## [EXERCISE BRIEF]
Only the lines below from the one containing "Click the 开始录制" to the one containing "The width and" should be repeated, both included and unchanged.

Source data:
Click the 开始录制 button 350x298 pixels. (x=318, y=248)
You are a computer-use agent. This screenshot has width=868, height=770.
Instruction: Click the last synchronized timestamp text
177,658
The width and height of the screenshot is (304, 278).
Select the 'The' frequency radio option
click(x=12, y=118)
--
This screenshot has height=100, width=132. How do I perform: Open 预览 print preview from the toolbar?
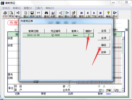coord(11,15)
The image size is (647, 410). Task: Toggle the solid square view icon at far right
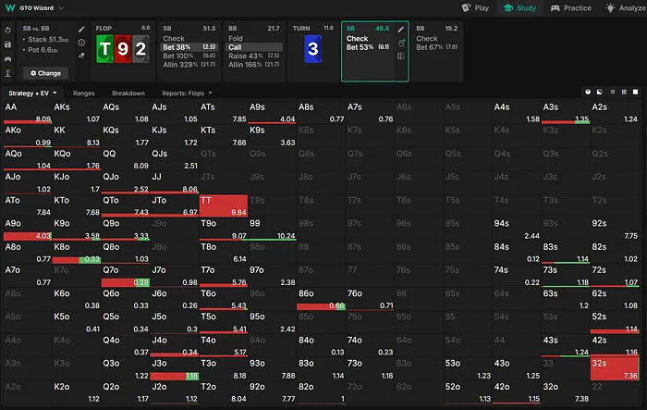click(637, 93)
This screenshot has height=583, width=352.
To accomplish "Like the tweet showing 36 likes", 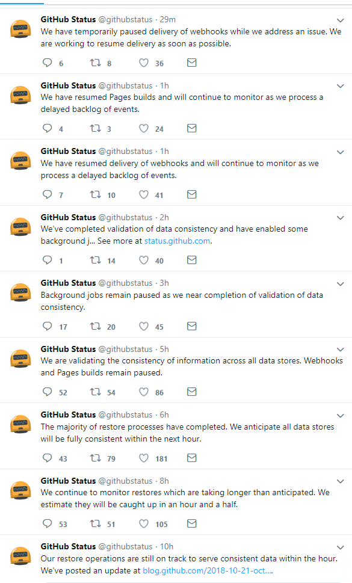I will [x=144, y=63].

## [REPLY]
Click the 开始录制 button 350x298 pixels. (x=318, y=248)
You are a computer-use agent. This screenshot has width=868, height=770.
Instruction: Click the last synchronized timestamp text
177,658
The width and height of the screenshot is (304, 278).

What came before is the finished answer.